** START OF Text shown **
I just cant see us not taking Beasley at 2. As Bucher just said, Mayo and Bayless have no value at 2. To get the highest value we'd have to draft Beasley. Then any team that wants him will have to come up with a good enough deal. If not we'll keep him, which I hope we end up doing.

Memphis seems to like Love a lot and he thinks that's where he's going. Katz said last night that if Memphis does take Love then they're keeping him.

I dont think Minnesota has anything we'd want, and they're probably taking Mayo.

That leaves Seattle. Is Wilcox and Bayless worth Beasley and Blount?? I dont think so. Hopefully Miami doesnt either.


----------



## myst

Haslem for the #5 pick? I think we would have to do that if it was on the table.

Plus Philly, and GSW have asked about Marion according to the show.


----------



## Wade2Bosh

myst said:


> Haslem for the #5 pick? I think we would have to do that if it was on the table.
> 
> Plus Philly, and GSW have asked about Marion according to the show.
** END OF Text shown **
** START OF Material provided **
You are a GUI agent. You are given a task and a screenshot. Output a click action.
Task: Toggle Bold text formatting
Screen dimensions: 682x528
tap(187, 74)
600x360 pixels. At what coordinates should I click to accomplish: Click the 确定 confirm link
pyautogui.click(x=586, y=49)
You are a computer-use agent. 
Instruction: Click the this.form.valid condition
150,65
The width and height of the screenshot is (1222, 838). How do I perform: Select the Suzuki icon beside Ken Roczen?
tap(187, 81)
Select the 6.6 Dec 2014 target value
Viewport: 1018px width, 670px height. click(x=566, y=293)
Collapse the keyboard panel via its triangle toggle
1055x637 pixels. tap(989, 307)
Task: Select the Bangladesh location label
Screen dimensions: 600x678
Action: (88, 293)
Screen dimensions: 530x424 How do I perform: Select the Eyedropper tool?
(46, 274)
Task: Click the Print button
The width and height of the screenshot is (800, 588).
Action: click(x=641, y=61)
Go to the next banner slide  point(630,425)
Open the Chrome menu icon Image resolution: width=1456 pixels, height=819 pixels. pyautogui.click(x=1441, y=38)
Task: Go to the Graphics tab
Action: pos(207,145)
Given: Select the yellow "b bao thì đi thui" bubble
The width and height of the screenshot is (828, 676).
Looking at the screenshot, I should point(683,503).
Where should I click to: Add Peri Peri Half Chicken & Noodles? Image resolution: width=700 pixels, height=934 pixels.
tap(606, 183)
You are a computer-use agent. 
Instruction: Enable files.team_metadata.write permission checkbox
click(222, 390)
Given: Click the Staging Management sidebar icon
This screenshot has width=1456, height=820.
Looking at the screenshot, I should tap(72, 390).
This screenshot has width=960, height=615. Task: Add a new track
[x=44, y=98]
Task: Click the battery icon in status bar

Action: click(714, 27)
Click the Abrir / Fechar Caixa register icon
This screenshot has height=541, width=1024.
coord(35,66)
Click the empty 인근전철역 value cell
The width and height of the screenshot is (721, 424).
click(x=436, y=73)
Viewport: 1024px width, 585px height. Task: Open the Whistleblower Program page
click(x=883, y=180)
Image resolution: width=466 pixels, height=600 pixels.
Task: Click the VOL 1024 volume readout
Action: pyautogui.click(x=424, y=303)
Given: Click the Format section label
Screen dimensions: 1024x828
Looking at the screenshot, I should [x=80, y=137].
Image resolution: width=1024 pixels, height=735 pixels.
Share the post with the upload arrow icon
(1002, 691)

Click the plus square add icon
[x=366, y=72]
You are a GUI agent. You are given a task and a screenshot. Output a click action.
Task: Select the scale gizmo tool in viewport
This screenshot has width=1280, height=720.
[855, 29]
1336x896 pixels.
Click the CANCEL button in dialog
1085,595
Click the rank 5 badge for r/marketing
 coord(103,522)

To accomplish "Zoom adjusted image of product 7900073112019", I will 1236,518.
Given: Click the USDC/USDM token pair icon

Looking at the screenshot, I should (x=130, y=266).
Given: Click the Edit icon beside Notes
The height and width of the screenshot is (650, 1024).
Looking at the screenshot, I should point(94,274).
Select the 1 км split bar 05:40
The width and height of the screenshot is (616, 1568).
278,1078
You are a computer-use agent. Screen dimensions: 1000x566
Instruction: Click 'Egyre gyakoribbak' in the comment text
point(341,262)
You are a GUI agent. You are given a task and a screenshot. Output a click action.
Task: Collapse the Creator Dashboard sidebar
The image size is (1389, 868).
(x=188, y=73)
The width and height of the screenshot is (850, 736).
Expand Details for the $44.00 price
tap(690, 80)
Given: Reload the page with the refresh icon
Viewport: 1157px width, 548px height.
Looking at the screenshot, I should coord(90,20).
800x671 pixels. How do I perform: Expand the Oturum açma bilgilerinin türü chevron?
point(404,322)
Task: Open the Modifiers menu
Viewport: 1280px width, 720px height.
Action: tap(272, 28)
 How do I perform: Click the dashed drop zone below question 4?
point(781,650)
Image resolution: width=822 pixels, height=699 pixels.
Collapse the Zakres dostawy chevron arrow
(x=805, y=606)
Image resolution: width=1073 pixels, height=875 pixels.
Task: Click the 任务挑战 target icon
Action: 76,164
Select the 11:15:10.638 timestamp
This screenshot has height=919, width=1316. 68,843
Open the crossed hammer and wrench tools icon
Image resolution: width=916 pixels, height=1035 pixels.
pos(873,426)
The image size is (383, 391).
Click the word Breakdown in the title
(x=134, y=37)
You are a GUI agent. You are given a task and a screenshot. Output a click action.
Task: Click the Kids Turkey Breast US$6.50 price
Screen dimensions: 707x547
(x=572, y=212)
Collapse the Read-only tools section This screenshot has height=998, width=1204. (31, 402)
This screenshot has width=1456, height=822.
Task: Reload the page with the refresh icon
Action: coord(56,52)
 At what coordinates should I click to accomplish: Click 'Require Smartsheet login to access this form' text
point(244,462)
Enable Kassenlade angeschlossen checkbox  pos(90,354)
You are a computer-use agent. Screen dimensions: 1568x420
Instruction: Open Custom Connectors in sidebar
** END OF Material provided **
Actions to take
1. According to the draft discussion, which teams have asked about Marion?
2. Summarize the draft discussion in two sentences.
3. Continue the draft discussion from the point where it stops.

Responses per task
1. Philly and GSW.

2. The first post argues that the team should draft Beasley at 2 for the highest value and then trade him only for a good enough deal or else keep him, and it sees no worthwhile deal from Memphis, Minnesota or Seattle. A reply says that trading Haslem for the #5 pick would be worth doing if it were offered and reports that Philly and GSW have asked about Marion.

3.
I'd do it in a heart beat but we'd probably have to take on Brian Cardinal's contract as well. I'd still do it. But Chris Wallace was already raped in a trade earlier. Would he actually do this type of trade once again? 

I'd only do a Baron for Marion or sign and trade of Ellis for Marion in a trade with GS. And if the #2 pick is still ours in this deal then i'd take Beasley.


----------



## myst

B-Diddy
Wade
Beasley
Haslem
Blount

We just need to make a couple of moves on the front court, and that would be a great team.


----------



## Dwyane Wade

Ya and if you want to get real technical about incidents, even Rose's had one, he got into a fight over some girl in college (or hs, im not sure)..But those things happen..Oh and supposidly Wade's not the only guy in love with Mayo, Kobe loves him too, that says somthin about this guy's personality/game


----------



## Dwyane Wade

> *
> So the question is … who is going to win the Michael Beasley sweepstakes? After talking to numerous sources around the league, here are the top four contenders:*
> 
> 
> 1. Memphis Grizzlies
> 
> 
> The Grizzlies have a huge hole at the power forward position (since trading away Pau Gasol) and see Beasley as an elite talent to pair up with Rudy Gay.
> 
> The Grizzlies can offer a number of deals that could entice Miami. They could include the No. 5 pick, Mike Miller and the Heat's choice of either Kyle Lowry or Mike Conley. Adding Miller and a point guard would allow the Heat to be very flexible with whomever they draft at No. 5. They could add another guard such as Bayless or they could go big with a player such as Brook Lopez or Kevin Love.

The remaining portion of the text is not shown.